PSD e CDS chumbaram Orçamento da CMF para 2021

De acordo com uma nota da CMF, os deputados municipais do PSD e do CDS chumbaram hoje, em sessão ordinária da Assembleia Municipal do Funchal, o Orçamento da Câmara Municipal para o ano de 2021, que se situava nos 104 milhões de euros.
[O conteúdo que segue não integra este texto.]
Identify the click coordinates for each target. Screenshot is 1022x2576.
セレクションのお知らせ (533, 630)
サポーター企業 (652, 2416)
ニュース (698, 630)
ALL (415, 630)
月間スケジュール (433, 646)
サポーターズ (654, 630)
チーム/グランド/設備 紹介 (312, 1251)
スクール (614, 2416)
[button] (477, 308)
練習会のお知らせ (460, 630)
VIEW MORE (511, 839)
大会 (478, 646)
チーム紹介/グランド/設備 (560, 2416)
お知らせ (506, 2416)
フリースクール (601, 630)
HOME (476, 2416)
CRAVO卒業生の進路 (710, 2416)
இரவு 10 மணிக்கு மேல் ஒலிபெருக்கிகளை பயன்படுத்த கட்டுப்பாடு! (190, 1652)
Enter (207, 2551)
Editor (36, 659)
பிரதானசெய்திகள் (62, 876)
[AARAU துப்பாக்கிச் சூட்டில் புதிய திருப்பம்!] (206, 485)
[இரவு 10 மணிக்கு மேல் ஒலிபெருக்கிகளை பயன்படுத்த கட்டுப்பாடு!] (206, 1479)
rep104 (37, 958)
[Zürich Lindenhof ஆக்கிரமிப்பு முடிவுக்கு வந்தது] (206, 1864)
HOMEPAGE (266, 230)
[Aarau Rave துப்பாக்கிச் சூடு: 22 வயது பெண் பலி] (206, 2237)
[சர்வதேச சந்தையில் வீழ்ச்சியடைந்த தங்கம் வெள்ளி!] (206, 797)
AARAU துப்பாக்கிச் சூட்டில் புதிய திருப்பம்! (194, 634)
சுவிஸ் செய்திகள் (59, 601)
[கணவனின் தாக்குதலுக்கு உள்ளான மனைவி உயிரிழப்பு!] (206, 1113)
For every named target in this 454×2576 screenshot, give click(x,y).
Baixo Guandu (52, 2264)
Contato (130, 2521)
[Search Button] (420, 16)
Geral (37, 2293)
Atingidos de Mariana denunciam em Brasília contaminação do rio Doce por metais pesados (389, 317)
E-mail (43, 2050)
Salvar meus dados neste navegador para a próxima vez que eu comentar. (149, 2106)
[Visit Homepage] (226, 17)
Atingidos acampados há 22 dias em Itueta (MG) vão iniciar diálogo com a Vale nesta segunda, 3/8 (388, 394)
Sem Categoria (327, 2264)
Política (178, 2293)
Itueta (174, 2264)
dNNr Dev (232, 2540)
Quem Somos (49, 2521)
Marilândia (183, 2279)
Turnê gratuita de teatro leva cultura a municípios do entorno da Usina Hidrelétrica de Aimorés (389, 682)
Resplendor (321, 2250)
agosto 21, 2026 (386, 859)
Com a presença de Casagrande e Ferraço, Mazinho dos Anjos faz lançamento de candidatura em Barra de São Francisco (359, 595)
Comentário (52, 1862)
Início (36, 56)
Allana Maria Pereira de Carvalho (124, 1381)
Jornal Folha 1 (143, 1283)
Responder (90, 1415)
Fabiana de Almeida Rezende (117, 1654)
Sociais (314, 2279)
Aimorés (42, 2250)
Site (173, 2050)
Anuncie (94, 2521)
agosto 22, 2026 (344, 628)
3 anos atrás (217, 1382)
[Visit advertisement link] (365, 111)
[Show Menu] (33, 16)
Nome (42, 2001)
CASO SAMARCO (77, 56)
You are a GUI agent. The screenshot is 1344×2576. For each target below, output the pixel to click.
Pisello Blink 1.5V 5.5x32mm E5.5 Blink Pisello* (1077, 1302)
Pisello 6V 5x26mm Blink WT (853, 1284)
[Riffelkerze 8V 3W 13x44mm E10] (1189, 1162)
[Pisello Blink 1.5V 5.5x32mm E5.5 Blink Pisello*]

Isto apesar dos votos favoráveis da Coligação Confiança e da abstenção da CDU, do PTP e do deputado independente Orlando Fernandes.

É o segundo ano consecutivo que PSD e CDS chumbam o Orçamento Municipal, mas, desta vez, fazem-no durante uma crise sanitária e socioeconómica sem precedentes, num chumbo que o presidente Miguel Silva Gouveia considerou “uma irresponsabilidade histórica”.

“2021 será um ano duríssimo, e era mais fundamental do que nunca poder enfrentar essas vicissitudes com um orçamento municipal aprovado, mas nem a maior pandemia do século foi suficiente para inverter a política de terra queimada do PSD e do CDS, e o boicote que estes partidos fazem a todos os funchalenses, por terem maioria na Assembleia Municipal e por quererem tomar de assalto o Funchal”, denuncia o actual edil.

Miguel Gouveia sublinhou que este “era um Orçamento decisivo e sem paralelo, dado o contexto de pandemia que estamos a viver, e foi nesse sentido que reunimos com todas as forças políticas com representação na Assembleia Municipal, e que incluímos diversas propostas da Oposição neste Orçamento, manifestando, em todos os encontros mantidos, o propósito de estabelecer pontes e de encontrar soluções conjuntas para os desafios que a cidade vai enfrentar no próximo ano.”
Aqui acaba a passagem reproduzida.